[Pointing records for screenshots and web pages]
◇ ◇ ◇ ◇
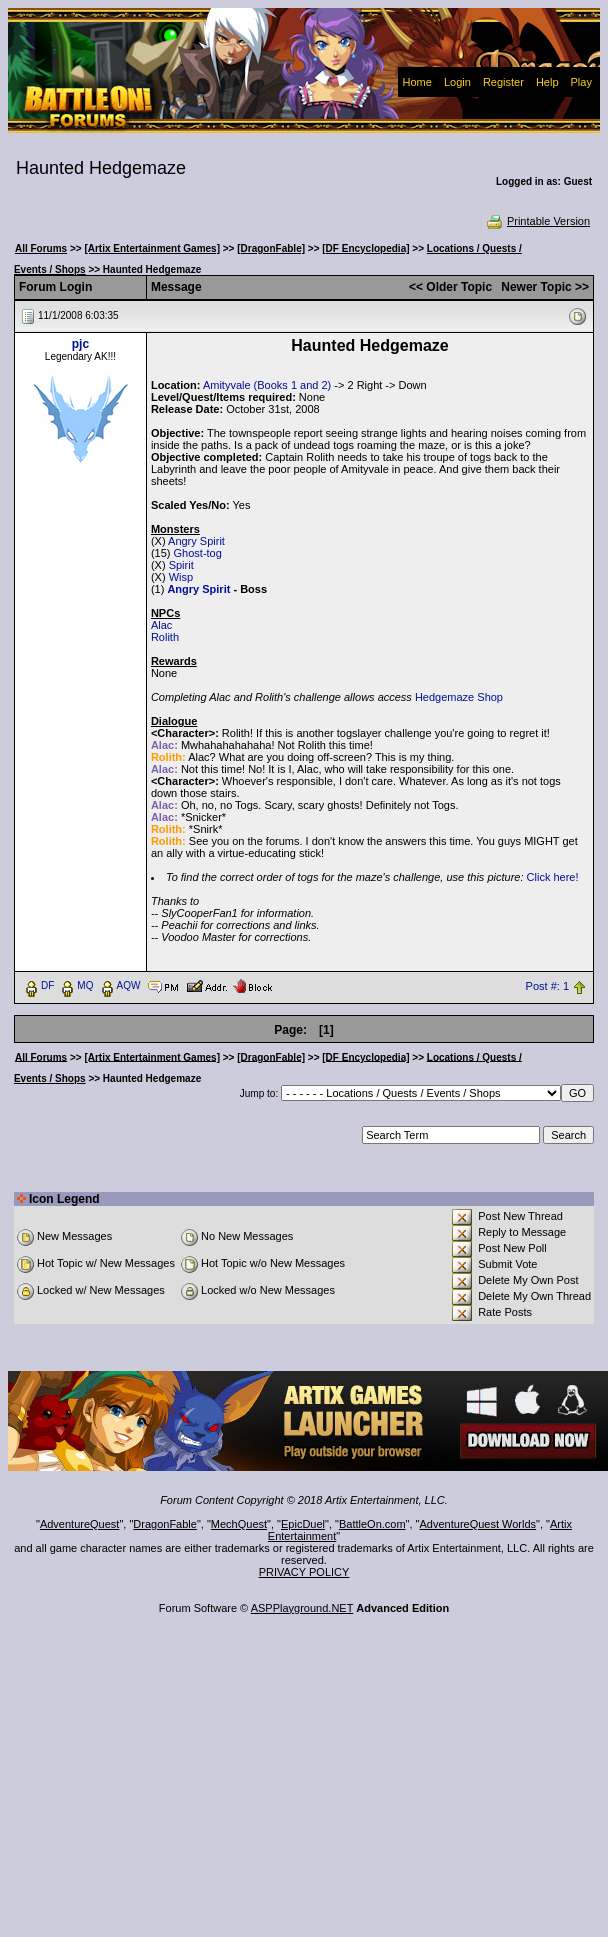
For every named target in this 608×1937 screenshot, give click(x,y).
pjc (80, 344)
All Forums (41, 248)
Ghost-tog (198, 553)
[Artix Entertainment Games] (152, 248)
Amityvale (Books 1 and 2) (267, 385)
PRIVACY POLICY (304, 1572)
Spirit (181, 565)
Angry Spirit (196, 541)
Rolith (165, 637)
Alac (161, 625)
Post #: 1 (547, 986)
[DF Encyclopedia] (365, 248)
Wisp (181, 577)
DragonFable (165, 1524)
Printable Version (537, 221)
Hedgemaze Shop (459, 697)
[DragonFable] (271, 248)
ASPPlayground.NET (302, 1608)
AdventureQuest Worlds (478, 1524)
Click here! (553, 877)
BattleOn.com (372, 1524)
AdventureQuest (80, 1524)
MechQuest (239, 1524)
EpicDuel (303, 1524)
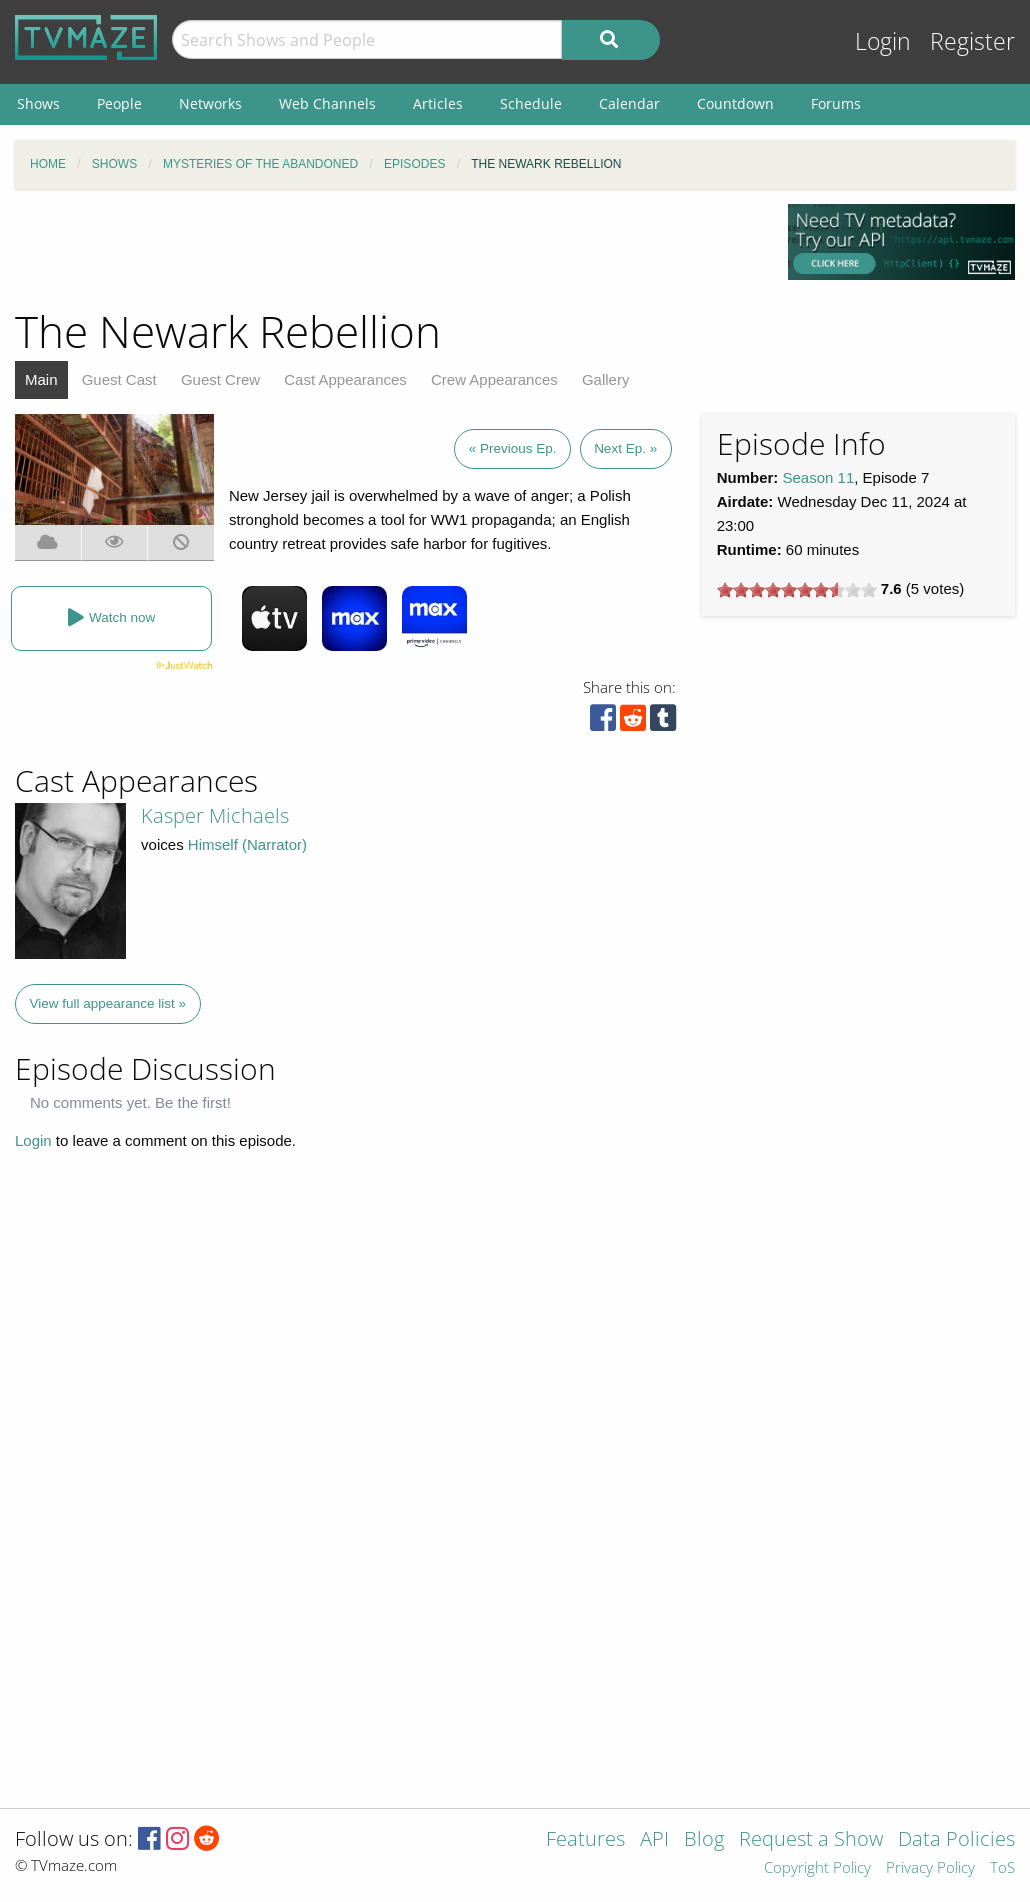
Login (883, 41)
◇ ◇ ◇ ◇
• _Given problem_
Copy every record above line for line, without the pictures.

• _Task answer_
For every named target in this 608×1937 screenshot, give click(x,y).
pjc (80, 344)
All Forums (41, 248)
Ghost-tog (198, 553)
[Artix Entertainment Games] (152, 248)
Amityvale (Books 1 and 2) (267, 385)
PRIVACY POLICY (304, 1572)
Spirit (181, 565)
Angry Spirit (196, 541)
Rolith (165, 637)
Alac (161, 625)
Post #: 1 (547, 986)
[DF Encyclopedia] (365, 248)
Wisp (181, 577)
DragonFable (165, 1524)
Printable Version (537, 221)
Hedgemaze Shop (459, 697)
[DragonFable] (271, 248)
ASPPlayground.NET (302, 1608)
AdventureQuest Worlds (478, 1524)
Click here! (553, 877)
BattleOn.com (372, 1524)
AdventureQuest (80, 1524)
MechQuest (239, 1524)
EpicDuel (303, 1524)
Login (883, 41)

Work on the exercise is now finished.